Dubai rent alert: Which prime office property areas still a bargain?

Published
By Parag Deulgaonkar

Office rents in Dubai slowed down in the third quarter 2013 though the first six months saw lease rate rising, according to a new report.
“The momentum in office leasing activity that was noticeable in the first months of 2013 has slowed in the third quarter of the year.

“Despite improved market sentiment and stronger demand, the high level of supply continues to constrain the sector,” Jones Lang LaSalle said in its third quarter report.

Average headline quoting rents in quality office buildings in selected areas increased by three per cent quarter-on-quarter (q-o-q) in Q3 2013.
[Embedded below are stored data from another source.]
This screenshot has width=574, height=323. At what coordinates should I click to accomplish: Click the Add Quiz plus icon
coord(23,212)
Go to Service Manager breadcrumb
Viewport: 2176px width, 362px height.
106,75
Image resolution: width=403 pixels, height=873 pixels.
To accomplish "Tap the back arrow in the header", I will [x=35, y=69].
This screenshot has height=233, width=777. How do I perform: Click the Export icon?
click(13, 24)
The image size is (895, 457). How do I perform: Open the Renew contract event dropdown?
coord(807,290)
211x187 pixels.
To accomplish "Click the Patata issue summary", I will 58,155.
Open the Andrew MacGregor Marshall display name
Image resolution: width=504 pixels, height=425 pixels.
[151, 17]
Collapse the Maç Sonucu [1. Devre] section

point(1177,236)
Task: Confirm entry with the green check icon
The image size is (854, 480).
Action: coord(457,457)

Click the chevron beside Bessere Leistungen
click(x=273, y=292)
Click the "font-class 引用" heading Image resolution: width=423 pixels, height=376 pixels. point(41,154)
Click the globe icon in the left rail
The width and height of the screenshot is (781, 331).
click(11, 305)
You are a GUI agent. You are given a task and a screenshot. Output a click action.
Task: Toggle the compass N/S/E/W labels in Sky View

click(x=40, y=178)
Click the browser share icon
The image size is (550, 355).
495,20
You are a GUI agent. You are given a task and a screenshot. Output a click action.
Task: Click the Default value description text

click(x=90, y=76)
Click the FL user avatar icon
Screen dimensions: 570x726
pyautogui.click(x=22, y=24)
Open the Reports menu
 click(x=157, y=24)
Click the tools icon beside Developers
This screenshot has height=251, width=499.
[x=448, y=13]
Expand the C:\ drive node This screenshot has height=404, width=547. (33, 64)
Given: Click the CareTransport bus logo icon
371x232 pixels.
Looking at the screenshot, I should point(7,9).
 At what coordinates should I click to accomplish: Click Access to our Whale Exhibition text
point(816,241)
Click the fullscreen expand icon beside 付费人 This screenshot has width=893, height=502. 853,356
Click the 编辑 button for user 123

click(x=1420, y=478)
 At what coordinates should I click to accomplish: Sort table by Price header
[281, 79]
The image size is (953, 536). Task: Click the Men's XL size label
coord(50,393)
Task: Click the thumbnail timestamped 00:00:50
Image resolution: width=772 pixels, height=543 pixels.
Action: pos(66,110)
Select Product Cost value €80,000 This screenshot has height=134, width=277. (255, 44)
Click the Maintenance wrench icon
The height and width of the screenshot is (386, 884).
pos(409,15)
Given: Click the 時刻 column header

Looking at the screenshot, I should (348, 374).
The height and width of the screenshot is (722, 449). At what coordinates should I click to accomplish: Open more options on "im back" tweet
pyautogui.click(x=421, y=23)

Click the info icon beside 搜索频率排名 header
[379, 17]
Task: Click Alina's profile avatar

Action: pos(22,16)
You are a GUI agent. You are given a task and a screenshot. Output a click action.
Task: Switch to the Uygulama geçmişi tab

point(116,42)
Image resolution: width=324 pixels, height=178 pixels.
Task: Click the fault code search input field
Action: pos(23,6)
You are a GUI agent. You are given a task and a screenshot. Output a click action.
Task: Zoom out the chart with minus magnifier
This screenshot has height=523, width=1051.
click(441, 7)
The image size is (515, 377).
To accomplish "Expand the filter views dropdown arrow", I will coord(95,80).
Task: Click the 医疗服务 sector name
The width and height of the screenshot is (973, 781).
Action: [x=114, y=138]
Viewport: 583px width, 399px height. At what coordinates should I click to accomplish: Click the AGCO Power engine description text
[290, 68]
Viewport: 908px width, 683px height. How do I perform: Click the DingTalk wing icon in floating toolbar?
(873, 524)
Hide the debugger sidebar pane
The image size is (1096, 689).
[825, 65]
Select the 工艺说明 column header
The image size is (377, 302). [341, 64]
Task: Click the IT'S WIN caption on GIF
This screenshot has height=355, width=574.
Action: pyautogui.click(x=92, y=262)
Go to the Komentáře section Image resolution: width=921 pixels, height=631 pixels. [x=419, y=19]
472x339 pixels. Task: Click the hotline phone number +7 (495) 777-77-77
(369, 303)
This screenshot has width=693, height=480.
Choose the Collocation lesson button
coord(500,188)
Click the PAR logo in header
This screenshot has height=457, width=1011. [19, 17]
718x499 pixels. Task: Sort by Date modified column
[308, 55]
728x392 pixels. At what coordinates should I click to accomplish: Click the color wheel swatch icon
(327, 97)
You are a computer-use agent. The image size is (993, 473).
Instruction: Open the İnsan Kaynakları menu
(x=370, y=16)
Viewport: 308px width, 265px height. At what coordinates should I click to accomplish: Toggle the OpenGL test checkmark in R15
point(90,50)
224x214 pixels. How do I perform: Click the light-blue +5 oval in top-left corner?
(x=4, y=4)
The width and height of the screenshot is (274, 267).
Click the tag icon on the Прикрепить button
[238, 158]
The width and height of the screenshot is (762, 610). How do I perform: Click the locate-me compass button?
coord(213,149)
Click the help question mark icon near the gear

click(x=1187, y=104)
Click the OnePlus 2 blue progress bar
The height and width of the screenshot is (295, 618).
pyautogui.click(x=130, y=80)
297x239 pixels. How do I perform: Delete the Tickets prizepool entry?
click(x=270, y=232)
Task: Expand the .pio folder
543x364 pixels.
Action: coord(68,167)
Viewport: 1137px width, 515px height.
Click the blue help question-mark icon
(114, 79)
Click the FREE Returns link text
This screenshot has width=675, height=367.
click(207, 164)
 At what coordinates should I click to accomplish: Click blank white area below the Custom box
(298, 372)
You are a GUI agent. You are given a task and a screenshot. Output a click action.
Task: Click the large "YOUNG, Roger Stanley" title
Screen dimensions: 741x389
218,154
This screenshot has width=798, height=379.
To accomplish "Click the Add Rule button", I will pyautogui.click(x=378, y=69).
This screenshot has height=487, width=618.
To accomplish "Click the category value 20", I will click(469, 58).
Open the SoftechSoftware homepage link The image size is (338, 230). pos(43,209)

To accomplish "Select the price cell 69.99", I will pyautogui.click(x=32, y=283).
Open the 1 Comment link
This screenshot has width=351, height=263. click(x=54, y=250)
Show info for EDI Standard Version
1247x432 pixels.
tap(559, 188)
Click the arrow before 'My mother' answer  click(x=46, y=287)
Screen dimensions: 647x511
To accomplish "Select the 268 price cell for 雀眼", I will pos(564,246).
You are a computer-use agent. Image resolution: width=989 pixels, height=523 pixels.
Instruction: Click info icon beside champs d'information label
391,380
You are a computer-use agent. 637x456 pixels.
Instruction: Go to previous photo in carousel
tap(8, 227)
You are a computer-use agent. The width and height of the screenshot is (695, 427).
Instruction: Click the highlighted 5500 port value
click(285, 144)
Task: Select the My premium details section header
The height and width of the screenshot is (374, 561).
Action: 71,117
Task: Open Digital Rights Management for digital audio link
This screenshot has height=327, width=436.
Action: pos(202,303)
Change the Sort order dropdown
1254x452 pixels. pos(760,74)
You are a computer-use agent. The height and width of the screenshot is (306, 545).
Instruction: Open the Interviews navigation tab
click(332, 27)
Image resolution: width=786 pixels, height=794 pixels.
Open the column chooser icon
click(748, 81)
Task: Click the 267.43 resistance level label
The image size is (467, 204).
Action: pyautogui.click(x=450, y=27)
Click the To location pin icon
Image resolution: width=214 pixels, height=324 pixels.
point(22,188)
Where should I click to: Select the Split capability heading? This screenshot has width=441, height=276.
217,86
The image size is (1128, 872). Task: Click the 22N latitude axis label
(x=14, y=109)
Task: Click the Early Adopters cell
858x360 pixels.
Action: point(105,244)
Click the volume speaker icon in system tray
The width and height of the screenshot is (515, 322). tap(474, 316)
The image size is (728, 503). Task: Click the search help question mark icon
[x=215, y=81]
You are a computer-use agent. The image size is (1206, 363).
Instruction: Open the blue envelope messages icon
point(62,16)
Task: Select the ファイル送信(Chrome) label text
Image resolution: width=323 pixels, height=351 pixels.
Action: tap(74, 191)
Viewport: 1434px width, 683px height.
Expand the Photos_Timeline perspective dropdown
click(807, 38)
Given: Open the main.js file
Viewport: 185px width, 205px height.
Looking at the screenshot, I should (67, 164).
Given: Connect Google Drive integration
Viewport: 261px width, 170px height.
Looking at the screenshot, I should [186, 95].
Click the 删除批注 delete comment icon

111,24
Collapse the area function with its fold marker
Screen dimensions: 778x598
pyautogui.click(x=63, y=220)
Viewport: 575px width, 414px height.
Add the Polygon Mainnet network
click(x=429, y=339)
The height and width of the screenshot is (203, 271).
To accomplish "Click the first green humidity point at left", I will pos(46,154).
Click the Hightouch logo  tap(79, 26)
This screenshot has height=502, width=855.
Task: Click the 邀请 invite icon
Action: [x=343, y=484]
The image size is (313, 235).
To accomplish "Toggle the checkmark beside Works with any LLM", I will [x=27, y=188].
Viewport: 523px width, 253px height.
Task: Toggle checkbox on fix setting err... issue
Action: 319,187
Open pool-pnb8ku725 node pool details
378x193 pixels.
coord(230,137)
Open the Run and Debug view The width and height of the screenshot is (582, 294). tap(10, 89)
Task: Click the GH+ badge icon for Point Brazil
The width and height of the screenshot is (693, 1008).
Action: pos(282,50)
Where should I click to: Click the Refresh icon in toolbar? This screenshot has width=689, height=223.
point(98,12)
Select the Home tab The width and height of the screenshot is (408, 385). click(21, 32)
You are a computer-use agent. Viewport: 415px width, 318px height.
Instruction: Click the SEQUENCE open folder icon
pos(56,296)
Newer areas such as Business Bay, Jumeirah Lakes Towers (JLT), Jebel Ali, Dubai Silicon Oasis, Downtown Dubai, Sheikh Zayed Road (SZR) and Tecom A&B continue to improve and are experiencing rental growth.

Business Bay

Prime rents in Business Bay have grown 28 per cent year-on-year and 10 per cent quarter-on-quarter, as surrounding infrastructure continues to improve.
Rental growth is expected to be maintained despite the strata nature of the area, which makes it unpopular amongst larger occupiers.

JLT, Jebel Ali

Despite being also a strata location, JLT offers more affordable office space to companies seeking free-zone premises.
Prime rents in JLT’s best quality buildings have seen a rise of 75 per cent y-o-y and 14 per cent q-o-q, while the other buildings are also recording growth in their rental values.
Jebel Ali has also been filling up quickly and rental values in both its free-zone and onshore areas have been on the rise.
Rental values have picked up in Barsha too as the area saw some activity from smaller occupiers.
Older business districts such as Deira and Bur Dubai saw rents fall, with Jumeirah Beach Residence and Dubai Marina from the newer districts joining the list.

DIFC

The top open-market rent in the Dubai International Financial Centre (DIFC) increased marginally to Dh2,610 per square metre, while it improved to Dh1,830 per sqm elsewhere in the CBD.

DIFC has seen a good level of activity, from both new occupiers taking space and existing firms expanding. A lot of the DIFC activity originated from newly arrived European companies and existing law firms.
Vacancy rates within the CBD remained at around 30 per cent as the take up remains counterbalanced by the new supply entering the market.

Landlords are becoming more bullish in prime locations, less flexible on rents and reducing rent-free periods.
However, landlords in secondary locations remain flexible in order to attract tenants and to fill their buildings, the report states.